(Beginning of Supplied records)
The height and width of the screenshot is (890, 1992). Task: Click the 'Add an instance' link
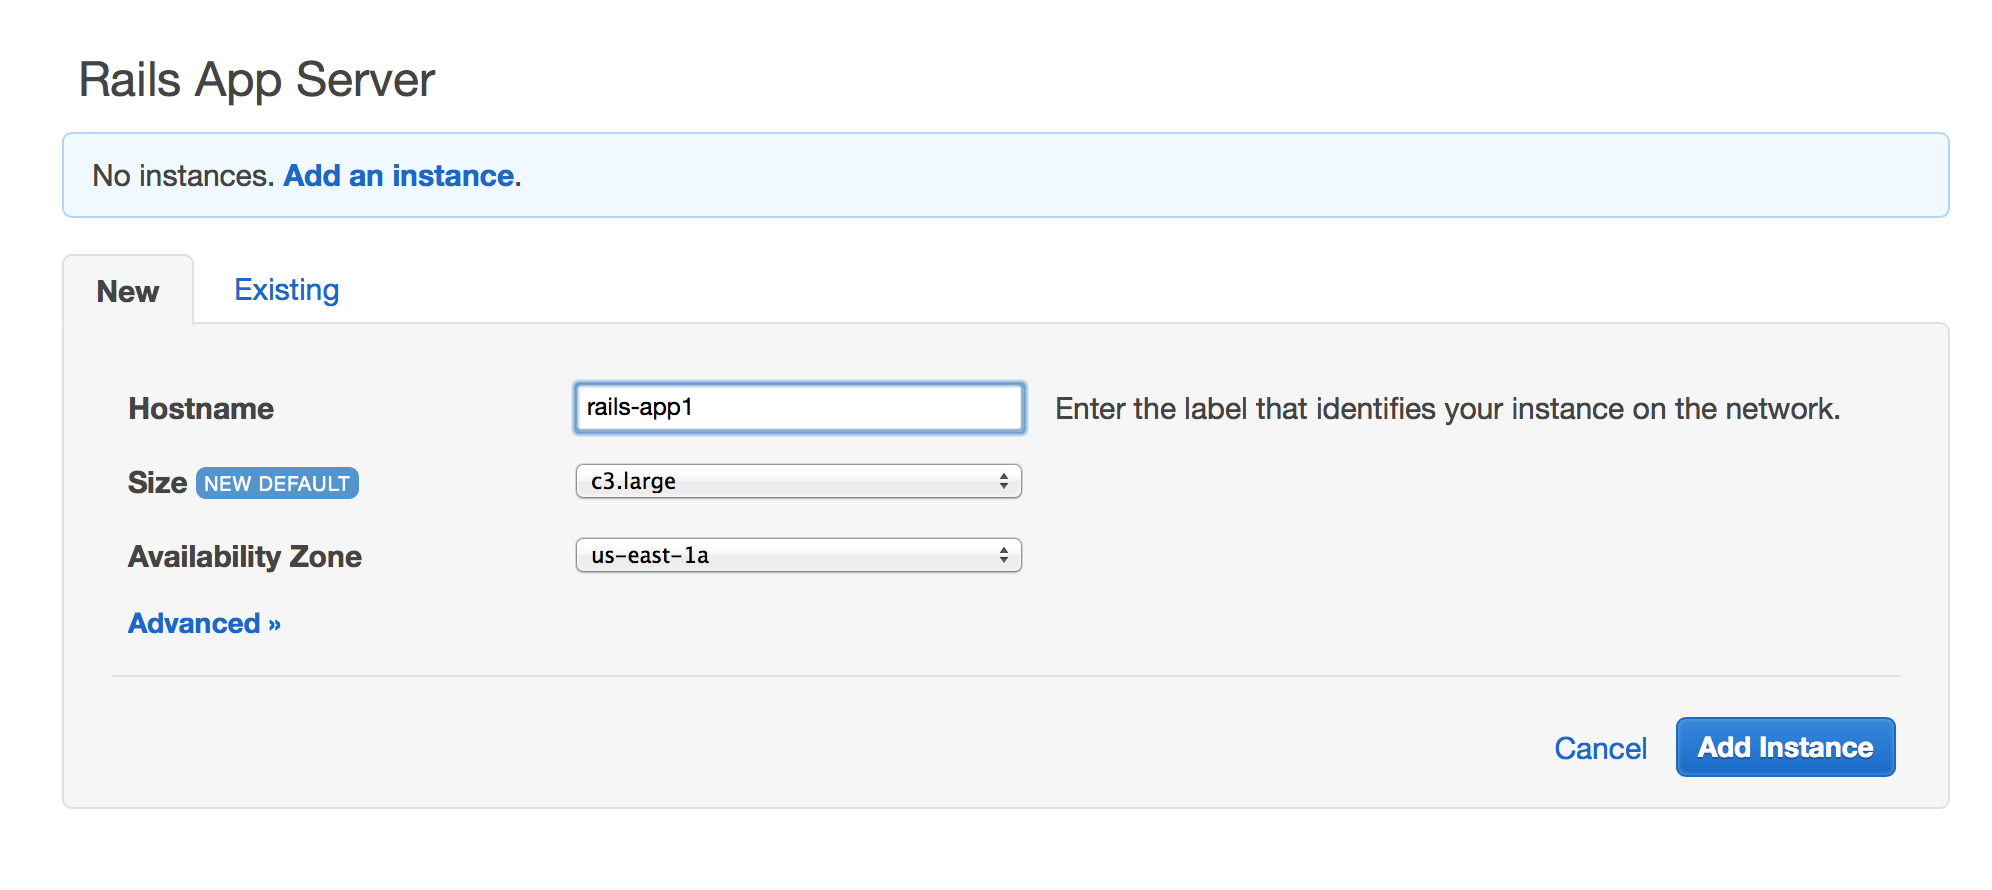click(399, 176)
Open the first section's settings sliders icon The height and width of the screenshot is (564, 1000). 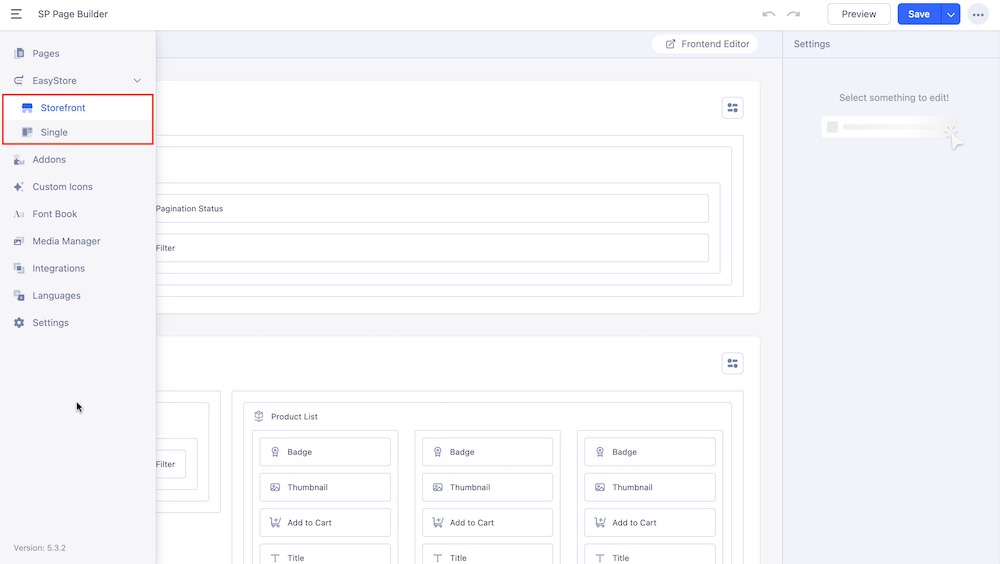[x=732, y=108]
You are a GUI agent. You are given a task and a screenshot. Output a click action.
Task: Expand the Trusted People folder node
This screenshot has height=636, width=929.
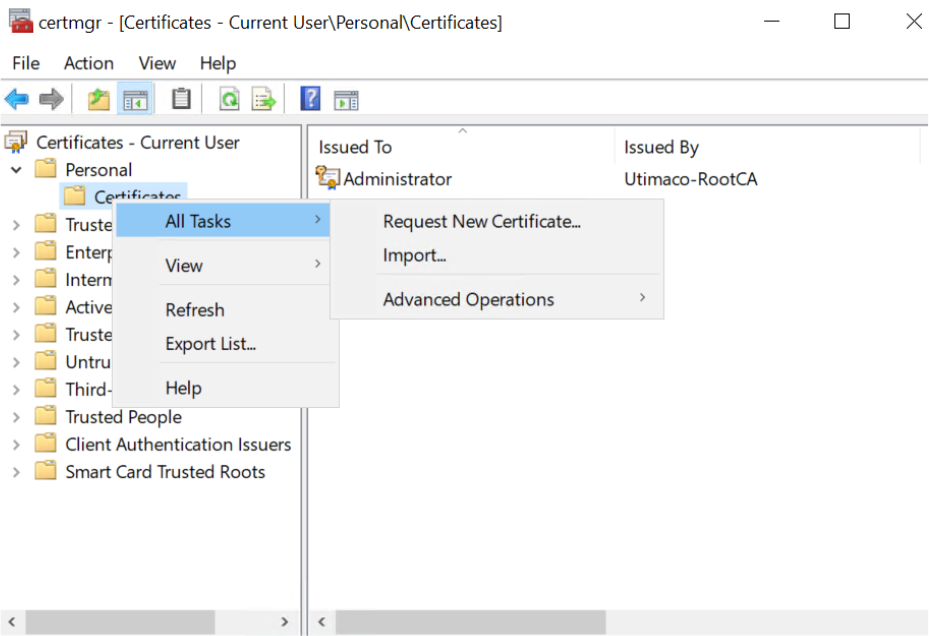pyautogui.click(x=16, y=417)
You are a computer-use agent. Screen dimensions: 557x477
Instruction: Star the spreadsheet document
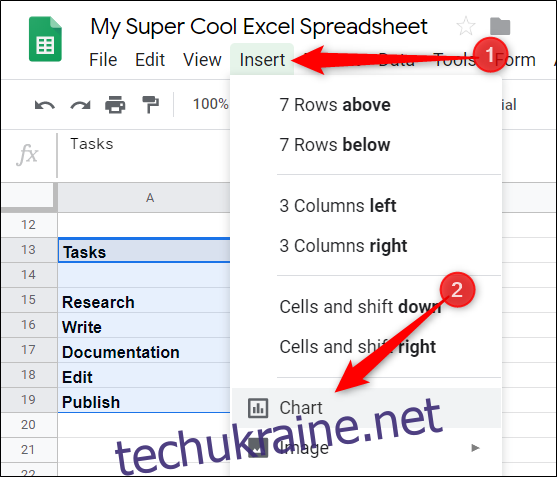pyautogui.click(x=465, y=26)
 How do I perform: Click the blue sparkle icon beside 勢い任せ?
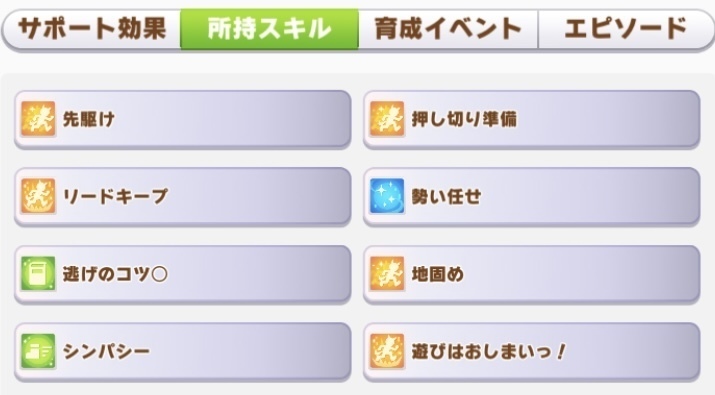point(387,197)
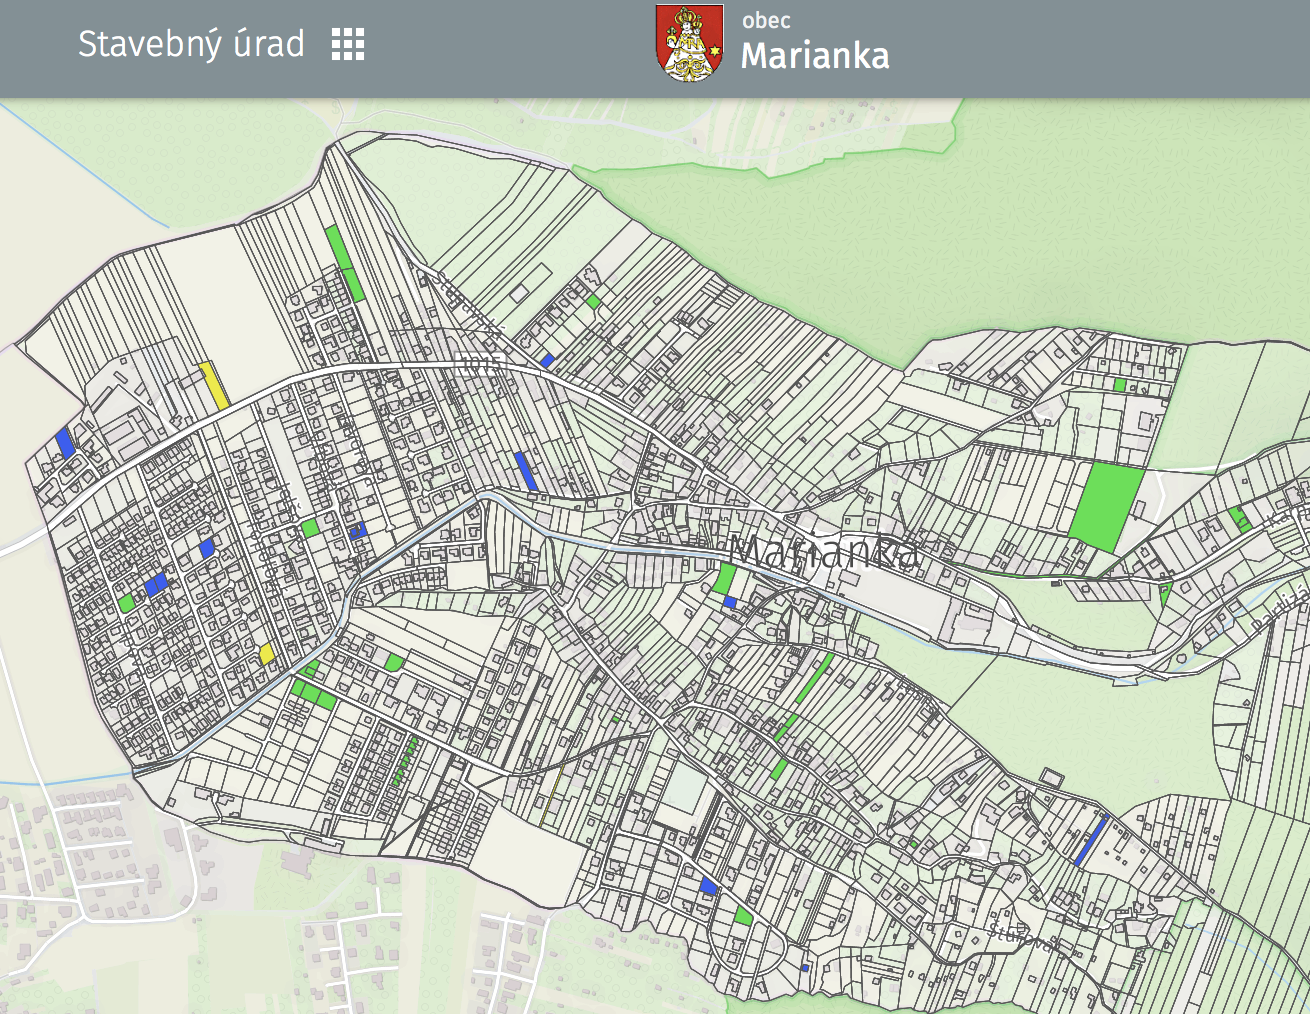Select the small green parcel in the northeast settlement
1310x1014 pixels.
(1120, 385)
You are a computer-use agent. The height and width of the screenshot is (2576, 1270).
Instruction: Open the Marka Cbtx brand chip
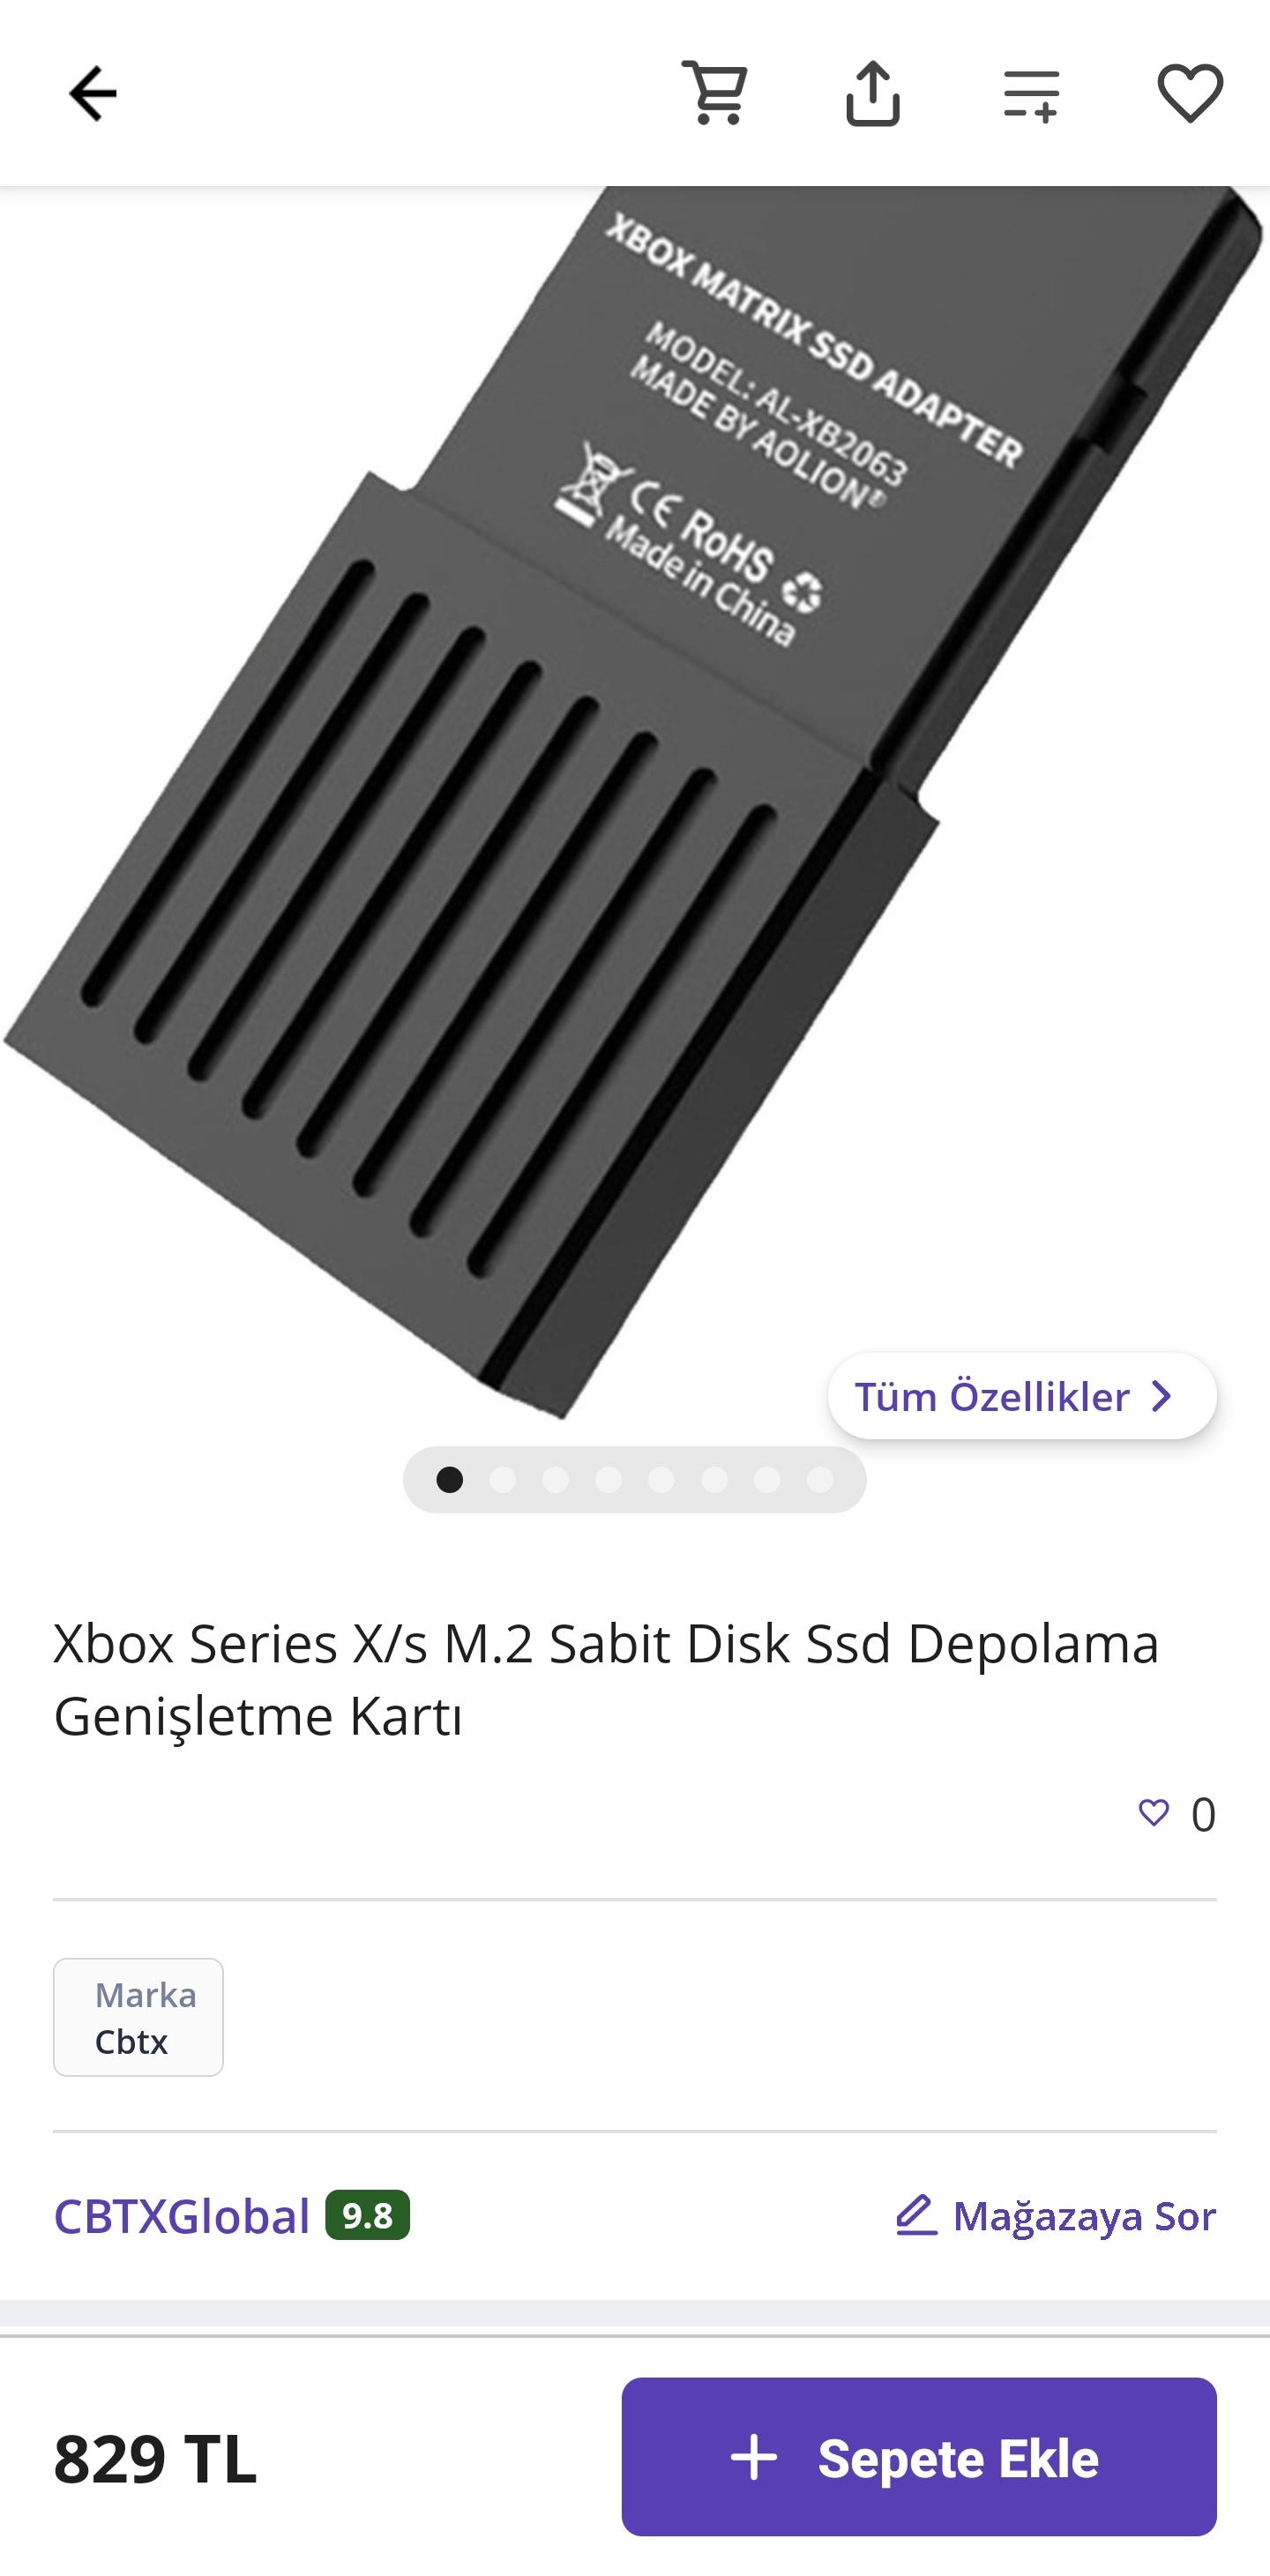coord(138,2017)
(End of Supplied records)
• Problem to work on:
Bring together each line above where the string "computer" turns up.

• The answer:
You are a computer-use agent. Screen dimensions: 557x477
You are a computer-use agent. The height and width of the screenshot is (2576, 1270).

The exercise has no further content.